Planning for your team’s sales success means knowing – down to the account level – where the revenue to hit your sales targets will come from. Few sales organizations do this well.
Buck the trend and be one of them.
Simply stated, there are two sources of new revenue: from a) existing customers and b) “new logo” business (net new customers who represent a “new logo” on your customer list). Forecasting how much of your required growth will come from each gets your team focused on the right areas straight out of the gate.
New revenue from existing customers is the easiest place to start. The cost of acquiring this business is low because you’re connected to key decision-makers already. These customers know you and love you. There are two approaches to developing new business within your customer base.
The first is to have each of your people consider their top customers and ask, “What products or services do these customers not buy from us that are a natural extension of what they do buy from us?”
For example, if you’re in the office products business, maybe your top account buys its consumables from your company, but has never spoken to your decor design division.
Next ask, “Who within the account can I speak to and what questions should I ask to learn if he or she has needs that these extension products will fulfil?”
Determine whether you’re appropriately connected to begin the selling process. Does the person who makes the consumables decision make the furniture decision? If not, how might you get connected to that person?
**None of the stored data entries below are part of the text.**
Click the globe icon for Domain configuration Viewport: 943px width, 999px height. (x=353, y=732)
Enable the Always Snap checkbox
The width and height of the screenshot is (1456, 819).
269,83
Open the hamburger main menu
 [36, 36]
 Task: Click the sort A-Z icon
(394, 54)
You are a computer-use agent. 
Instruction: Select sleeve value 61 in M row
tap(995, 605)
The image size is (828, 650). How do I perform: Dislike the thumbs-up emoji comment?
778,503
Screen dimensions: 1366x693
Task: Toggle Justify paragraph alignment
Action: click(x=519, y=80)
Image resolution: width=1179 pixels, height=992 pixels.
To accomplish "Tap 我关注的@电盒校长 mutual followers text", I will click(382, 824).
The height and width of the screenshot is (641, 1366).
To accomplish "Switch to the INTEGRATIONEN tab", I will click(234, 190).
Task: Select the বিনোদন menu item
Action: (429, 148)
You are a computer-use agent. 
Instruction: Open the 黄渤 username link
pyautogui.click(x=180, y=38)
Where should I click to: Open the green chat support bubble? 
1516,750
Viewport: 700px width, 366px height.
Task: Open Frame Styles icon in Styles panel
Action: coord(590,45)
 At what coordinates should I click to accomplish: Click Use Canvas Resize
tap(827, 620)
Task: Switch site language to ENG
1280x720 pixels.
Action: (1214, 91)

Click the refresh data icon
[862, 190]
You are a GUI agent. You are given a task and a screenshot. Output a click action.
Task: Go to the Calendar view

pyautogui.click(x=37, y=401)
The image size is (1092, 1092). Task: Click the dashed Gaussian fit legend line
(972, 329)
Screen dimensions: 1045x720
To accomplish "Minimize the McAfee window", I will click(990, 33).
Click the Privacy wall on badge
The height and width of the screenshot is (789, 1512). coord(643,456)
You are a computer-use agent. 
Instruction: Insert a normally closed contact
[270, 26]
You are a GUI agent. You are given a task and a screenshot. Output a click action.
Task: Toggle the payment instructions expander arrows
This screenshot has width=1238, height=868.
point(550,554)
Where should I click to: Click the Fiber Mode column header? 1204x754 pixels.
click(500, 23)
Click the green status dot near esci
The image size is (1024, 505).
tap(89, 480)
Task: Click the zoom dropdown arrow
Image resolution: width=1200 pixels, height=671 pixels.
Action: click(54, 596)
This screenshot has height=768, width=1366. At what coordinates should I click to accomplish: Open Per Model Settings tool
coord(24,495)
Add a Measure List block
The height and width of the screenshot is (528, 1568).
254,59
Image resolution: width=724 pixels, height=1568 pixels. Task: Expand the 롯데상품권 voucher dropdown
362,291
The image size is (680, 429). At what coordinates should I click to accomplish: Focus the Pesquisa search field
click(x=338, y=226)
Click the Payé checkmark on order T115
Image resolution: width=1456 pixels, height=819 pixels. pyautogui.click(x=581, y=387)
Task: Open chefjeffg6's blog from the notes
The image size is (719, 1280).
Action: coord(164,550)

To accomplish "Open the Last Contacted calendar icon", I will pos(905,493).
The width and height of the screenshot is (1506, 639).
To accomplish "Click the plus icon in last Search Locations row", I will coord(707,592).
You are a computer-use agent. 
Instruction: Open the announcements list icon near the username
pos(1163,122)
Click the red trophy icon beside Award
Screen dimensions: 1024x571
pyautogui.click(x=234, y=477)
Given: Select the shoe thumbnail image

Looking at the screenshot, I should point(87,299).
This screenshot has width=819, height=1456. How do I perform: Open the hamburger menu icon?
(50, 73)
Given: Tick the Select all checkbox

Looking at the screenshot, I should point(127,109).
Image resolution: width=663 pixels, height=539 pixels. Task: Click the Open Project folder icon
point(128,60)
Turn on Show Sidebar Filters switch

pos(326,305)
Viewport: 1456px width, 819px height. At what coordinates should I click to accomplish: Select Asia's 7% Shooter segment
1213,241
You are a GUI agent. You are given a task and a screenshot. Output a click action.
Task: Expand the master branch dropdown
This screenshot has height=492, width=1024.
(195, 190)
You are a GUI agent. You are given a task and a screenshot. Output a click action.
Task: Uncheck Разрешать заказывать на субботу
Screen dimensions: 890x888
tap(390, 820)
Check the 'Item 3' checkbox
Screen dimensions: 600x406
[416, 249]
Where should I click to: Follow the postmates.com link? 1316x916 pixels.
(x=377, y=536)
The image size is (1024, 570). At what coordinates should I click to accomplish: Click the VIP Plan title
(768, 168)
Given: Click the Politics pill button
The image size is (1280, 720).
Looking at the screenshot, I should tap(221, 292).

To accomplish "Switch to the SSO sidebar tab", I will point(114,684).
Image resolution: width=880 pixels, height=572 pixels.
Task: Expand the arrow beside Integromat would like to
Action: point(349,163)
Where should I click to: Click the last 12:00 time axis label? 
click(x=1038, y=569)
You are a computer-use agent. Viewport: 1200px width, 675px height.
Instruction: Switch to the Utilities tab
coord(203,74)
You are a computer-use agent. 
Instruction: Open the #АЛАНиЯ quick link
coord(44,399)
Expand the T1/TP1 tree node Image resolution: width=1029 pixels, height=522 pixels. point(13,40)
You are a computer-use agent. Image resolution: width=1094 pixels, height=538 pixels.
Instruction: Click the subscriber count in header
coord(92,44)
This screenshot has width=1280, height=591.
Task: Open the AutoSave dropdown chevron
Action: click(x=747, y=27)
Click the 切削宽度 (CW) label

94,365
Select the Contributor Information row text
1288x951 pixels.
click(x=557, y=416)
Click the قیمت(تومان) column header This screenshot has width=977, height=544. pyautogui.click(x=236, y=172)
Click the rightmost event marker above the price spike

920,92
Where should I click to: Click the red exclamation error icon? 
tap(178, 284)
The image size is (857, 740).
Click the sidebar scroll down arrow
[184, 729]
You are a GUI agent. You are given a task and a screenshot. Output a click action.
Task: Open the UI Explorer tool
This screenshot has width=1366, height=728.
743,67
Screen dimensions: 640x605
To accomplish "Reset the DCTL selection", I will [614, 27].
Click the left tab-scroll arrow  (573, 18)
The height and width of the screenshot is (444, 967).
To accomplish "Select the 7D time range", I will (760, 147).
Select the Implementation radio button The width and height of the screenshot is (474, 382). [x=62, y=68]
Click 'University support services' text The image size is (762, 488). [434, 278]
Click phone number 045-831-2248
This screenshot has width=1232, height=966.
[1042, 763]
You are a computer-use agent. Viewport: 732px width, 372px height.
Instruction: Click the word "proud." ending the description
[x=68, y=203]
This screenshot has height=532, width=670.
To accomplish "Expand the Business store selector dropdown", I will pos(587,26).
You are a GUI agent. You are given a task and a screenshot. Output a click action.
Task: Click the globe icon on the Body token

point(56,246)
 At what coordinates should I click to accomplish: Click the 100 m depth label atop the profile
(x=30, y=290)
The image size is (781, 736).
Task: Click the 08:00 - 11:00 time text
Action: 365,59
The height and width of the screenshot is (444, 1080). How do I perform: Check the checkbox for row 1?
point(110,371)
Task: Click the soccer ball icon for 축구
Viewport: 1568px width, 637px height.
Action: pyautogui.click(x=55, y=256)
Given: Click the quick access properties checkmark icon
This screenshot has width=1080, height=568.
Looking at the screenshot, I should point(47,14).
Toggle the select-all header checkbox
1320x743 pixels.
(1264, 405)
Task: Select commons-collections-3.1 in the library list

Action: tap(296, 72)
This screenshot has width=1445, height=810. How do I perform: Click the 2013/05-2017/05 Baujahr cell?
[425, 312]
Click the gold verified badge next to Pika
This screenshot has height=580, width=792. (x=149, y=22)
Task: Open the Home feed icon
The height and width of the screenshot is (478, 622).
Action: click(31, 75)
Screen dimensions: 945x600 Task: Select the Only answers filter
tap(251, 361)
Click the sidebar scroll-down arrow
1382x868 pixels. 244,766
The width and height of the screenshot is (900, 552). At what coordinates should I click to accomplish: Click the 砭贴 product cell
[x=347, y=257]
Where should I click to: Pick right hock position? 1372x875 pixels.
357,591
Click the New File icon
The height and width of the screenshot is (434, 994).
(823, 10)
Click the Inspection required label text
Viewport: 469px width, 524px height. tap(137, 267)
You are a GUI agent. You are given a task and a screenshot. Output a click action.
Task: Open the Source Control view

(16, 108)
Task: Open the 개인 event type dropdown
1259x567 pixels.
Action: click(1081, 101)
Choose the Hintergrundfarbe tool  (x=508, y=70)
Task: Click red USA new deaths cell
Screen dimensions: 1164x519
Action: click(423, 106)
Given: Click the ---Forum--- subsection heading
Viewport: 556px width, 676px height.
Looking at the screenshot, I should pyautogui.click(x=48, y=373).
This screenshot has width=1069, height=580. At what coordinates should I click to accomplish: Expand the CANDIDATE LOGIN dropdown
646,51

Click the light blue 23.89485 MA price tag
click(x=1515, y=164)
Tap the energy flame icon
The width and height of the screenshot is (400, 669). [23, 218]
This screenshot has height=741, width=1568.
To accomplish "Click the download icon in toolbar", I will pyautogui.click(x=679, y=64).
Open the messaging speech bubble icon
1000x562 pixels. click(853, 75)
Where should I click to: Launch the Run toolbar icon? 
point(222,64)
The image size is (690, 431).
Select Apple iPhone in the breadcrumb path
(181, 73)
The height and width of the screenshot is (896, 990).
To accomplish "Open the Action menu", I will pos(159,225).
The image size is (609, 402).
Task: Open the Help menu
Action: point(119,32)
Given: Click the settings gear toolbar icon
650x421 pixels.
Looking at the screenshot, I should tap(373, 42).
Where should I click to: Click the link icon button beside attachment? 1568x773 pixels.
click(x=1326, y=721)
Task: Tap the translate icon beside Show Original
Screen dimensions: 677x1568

Nailing down this detail will create a quick strategic sales plan that can be acted on immediately.
The second way to generate new revenue within your client base is innovation.
It may be that you’re meeting your top account’s stated needs already. Leverage this relationship and engage that client in a “round table” idea-generating exercise to explore potentially unmet needs and consider ways to meet them.
For instance, maybe your top customer is facing cost challenges associated with rogue purchases made outside of its discounted contract with you. Perhaps a managed inventory solution – a service you don’t offer today – would be a perfect fix for this problem.
Take this idea to engineering, marketing and research and development. You just might build something that other customers can use, too.
New logo business is the next revenue channel to explore. This is often higher-margin business that, although it’s small today, can grow meaningfully. Broadening your account base by securing new logo revenue makes your business healthy and stabilizes revenue flow.
Acquiring new logo business can be slow and frustrating. These accounts are seemingly impenetrable fortresses with skilled gatekeepers and guarded decision-makers. Cold-calling them is ineffective and useless. To meet this challenge, play the “six degrees of separation” game.
First, have each person on your team identify his or her top 10 new logo target accounts.
Then bring the team members together with their contact databases. Determine if any connections exist within those databases to the new logo targets. Generating warm referrals into these targets will get you out of the cold-calling trap and into productive sales meetings.
Sound account planning is not difficult. The strategies you create will take your team from hoping it hits its sales goals to planning to hit them. After all, hope is not a strategy.